La nueva regulación de los RPAS (Remotely Piloted Aircraft Systems, como se denomina internacionalmente a estos dispositivos) establece requisitos claros para que los operadores de drones de rango profesional puedan desarrollar de forma segura actividades en entornos en los que hasta ahora no era posible hacerlo, como el sobrevuelo en entornos de edificios, reuniones de personas al aire libre y vuelos nocturnos, eso sí, para ello, es necesario realizar un estudio de seguridad de la operación y tener una autorización previa de AESA, entre otros requisitos. Nada de esto había ocurrido en el caso de los vuelos con vídeo detectados en la capital andaluza.

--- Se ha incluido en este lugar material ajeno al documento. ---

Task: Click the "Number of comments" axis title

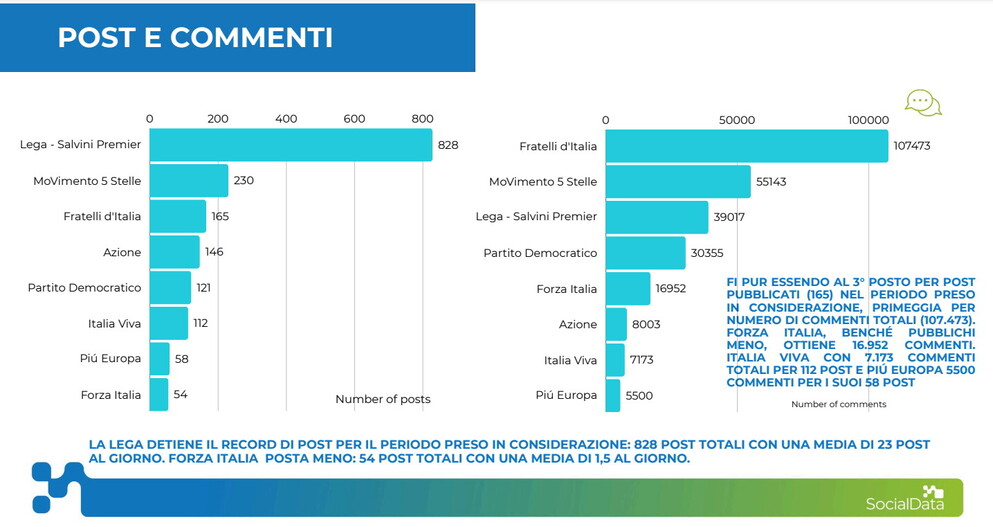Action: (838, 404)
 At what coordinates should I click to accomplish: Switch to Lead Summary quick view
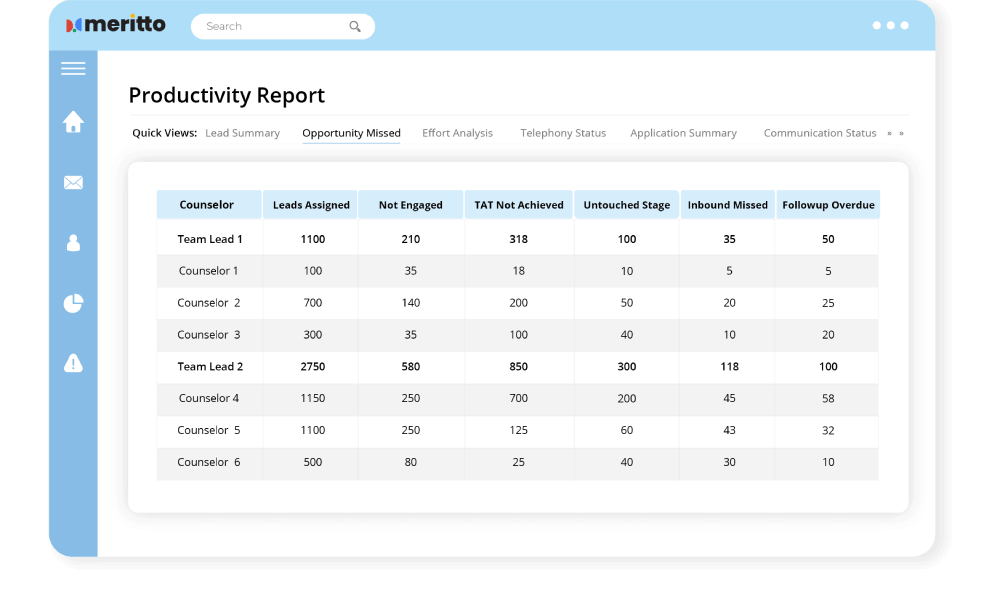pyautogui.click(x=242, y=133)
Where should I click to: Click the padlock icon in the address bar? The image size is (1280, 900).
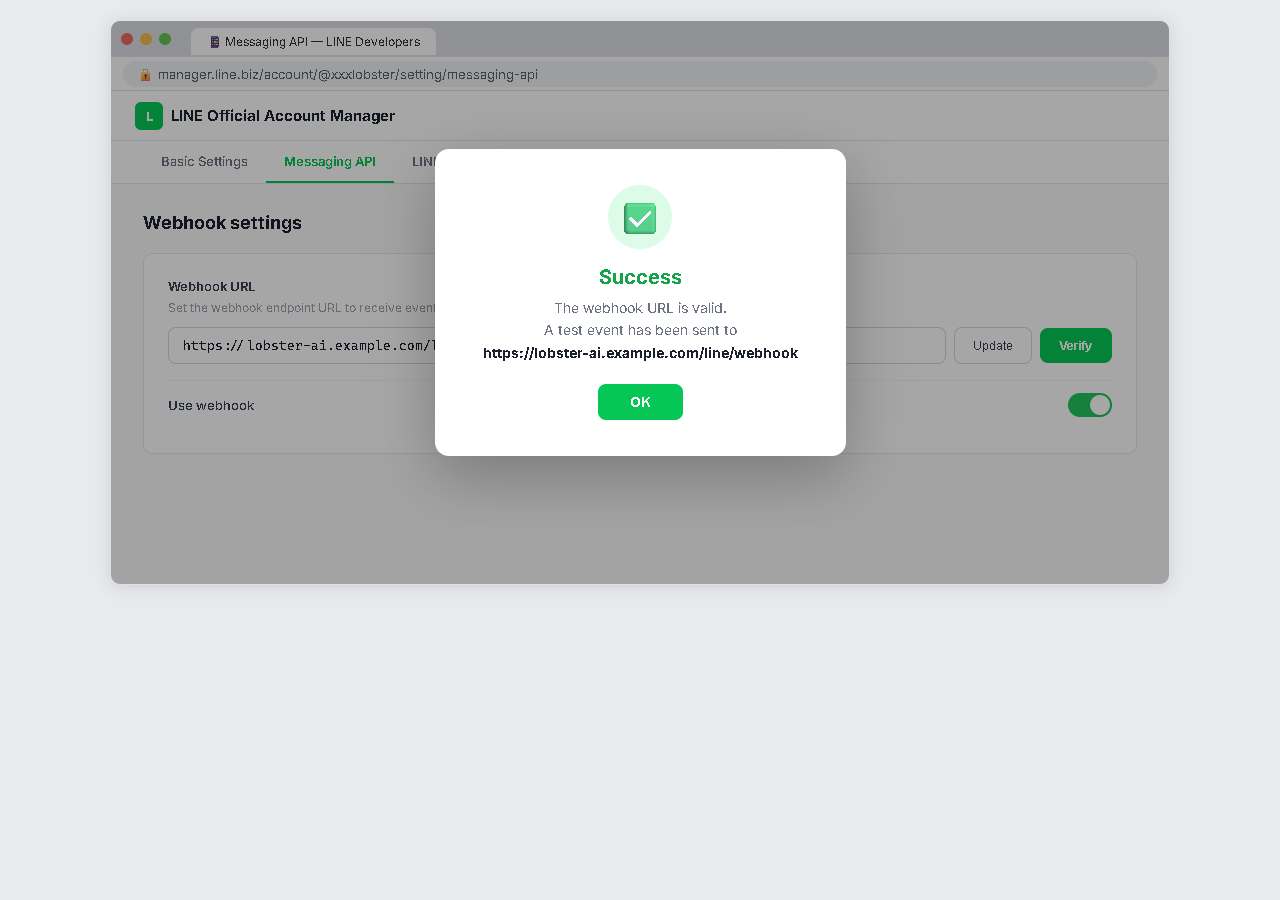(144, 74)
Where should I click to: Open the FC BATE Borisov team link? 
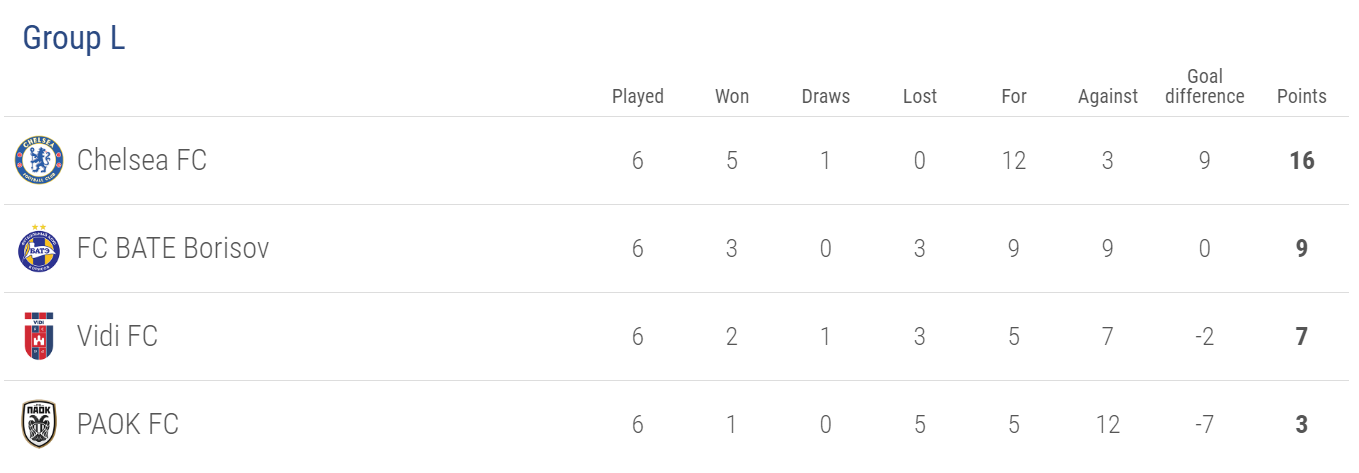tap(173, 248)
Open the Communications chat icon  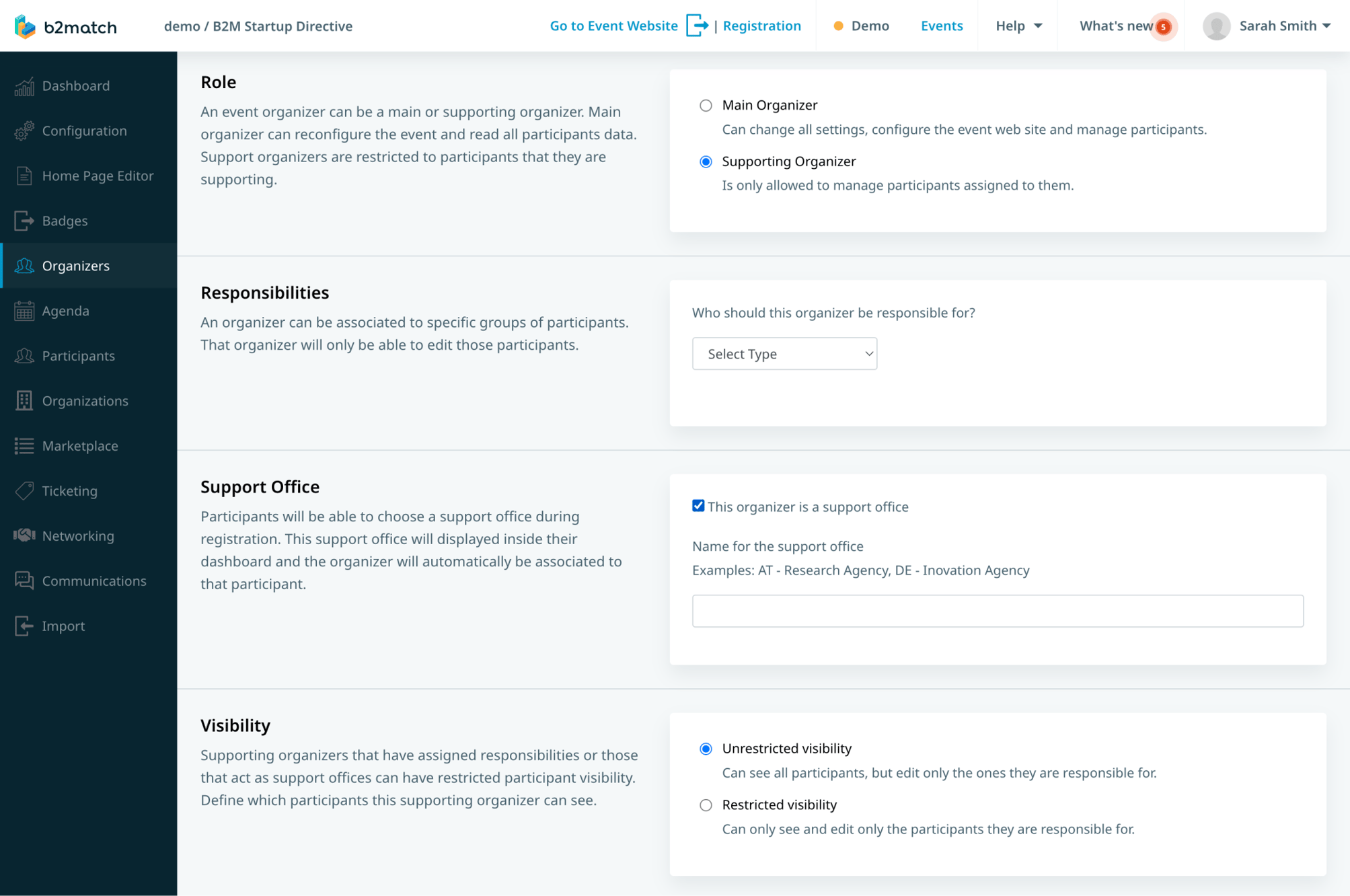pos(24,581)
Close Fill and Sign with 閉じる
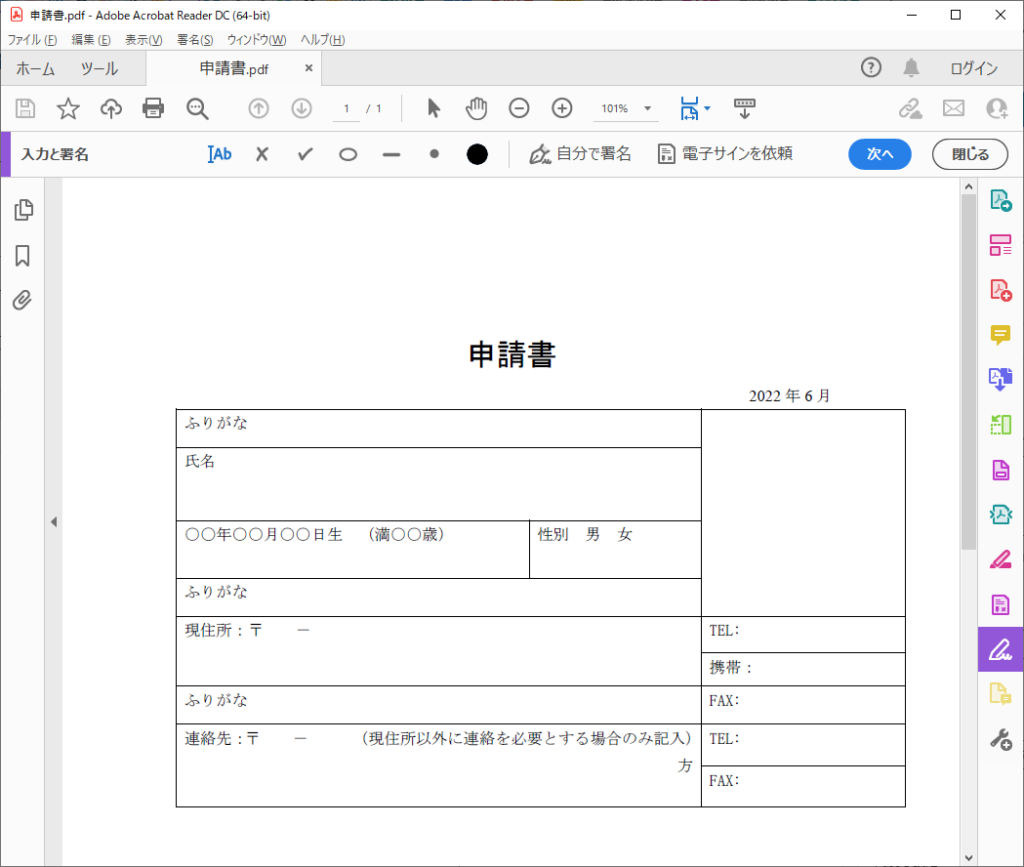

Con el nuevo reglamento puesto en marcha este año han aumentado los escenarios en los que estas máquinas pueden operar, como poder volar en un espacio aéreo controlado, realizar vuelos nocturnos o también poner en práctica actividades urbanas como la limpieza de rascacielos, la revisión de daños arquitectónicos de monumentos, la vigilancia de la línea costera o, muy especialmente, el control aéreo del tráfico, campo en el que más se está incidiendo últimamente en cuanto a aplicaciones prácticas.

Normas más claras

Eso sí, los requisitos son ahora mucho más claros. Con la premisa fundamental de la seguridad, lógicamente, en España los drones guiados por profesionales podrán sobrevolar entornos urbanos incluso con concurrencia de personas, pero siempre que no sobrepasen los 120 metros de altura ni tengan un peso superior a 10 kilos. Además, en el caso de que la actividad pudiera generar algún riesgo de los que estipula la AESA, se exigirían medidas para eliminarlos, como dotar al dron de un paracaídas -lo que evitaría un posible impacto traumático-, acordonar el espacio que esté cubriendo ese vuelo o aumentar el número de hélices de los drones, lo que le confiere menos peligro.

Con la nueva regulación, además, estas aeronaves sin piloto también podrán volar por la noche y en el espacio aéreo controlado, esto es, en el de la aviación tripulada, bajo ese marco de la autorización y el cumplimiento riguroso de los requisitos. La nueva normativa determina, además, que en zonas despobladas el radio de visión de 500 metros (unas 80 hectáreas) es ampliable ahora a otros 500 sucesivamente, siempre que un vigilante mantenga contacto visual con el artefacto. El radio visual máximo de desplazamiento de los drones en la ciudad será de cien metros, teniendo que estar a una distancia mínima de 50 metros en horizontal de edificios y personas. Este último punto ahuyenta a multinacionales de logística como Amazon, que tendrían enormes dificultades para transportar mercancías por el aire, como se venía planteando.

Para aficionados, casi imposible

Eso sí, hay que recordar un matiz importante. En el caso de tener un dron pero no ser profesional de este sector, no se puede hacer volar la máquina sobre la ciudad. Ese tipo de vuelos por parte de aficionados se deberán realizar, por lo general, fuera de los entornos urbanos (a no ser que el dron sea de peso inferior a 250 gramos), alejados a más de 8 kilómetros de los aeropuertos, manteniendo el dron siempre a la vista a un máximo de 120 metros del suelo, en condiciones meteorológicas adecuadas (sin viento, lluvia o niebla), en espacio aéreo no controlado y sin poner en peligro a personas y bienes; y, además, exclusivamente de día. Si la aeronave se utiliza con intereses comerciales, se necesita licencia.

La multa por el uso indebido de un dron que afecte a la seguridad aérea puede alcanzar los 225.000 euros, según ha recalcado la AESA. El Ministerio de Fomento anunció que creará una aplicación móvil en la que los usuarios de los drones conocerán en qué zonas pueden volar, aunque aún no está operativa. Para el uso lúdico, eso sí, no es necesario identificar el dron. Sin embargo, para los pilotos profesionales, en el caso de que vayan a usar la aeronave con fines comerciales, sí es obligatorio colocar en el dron de trabajo una placa identifica en el que se muestre el nombre del operador, la dirección y forma de contacto.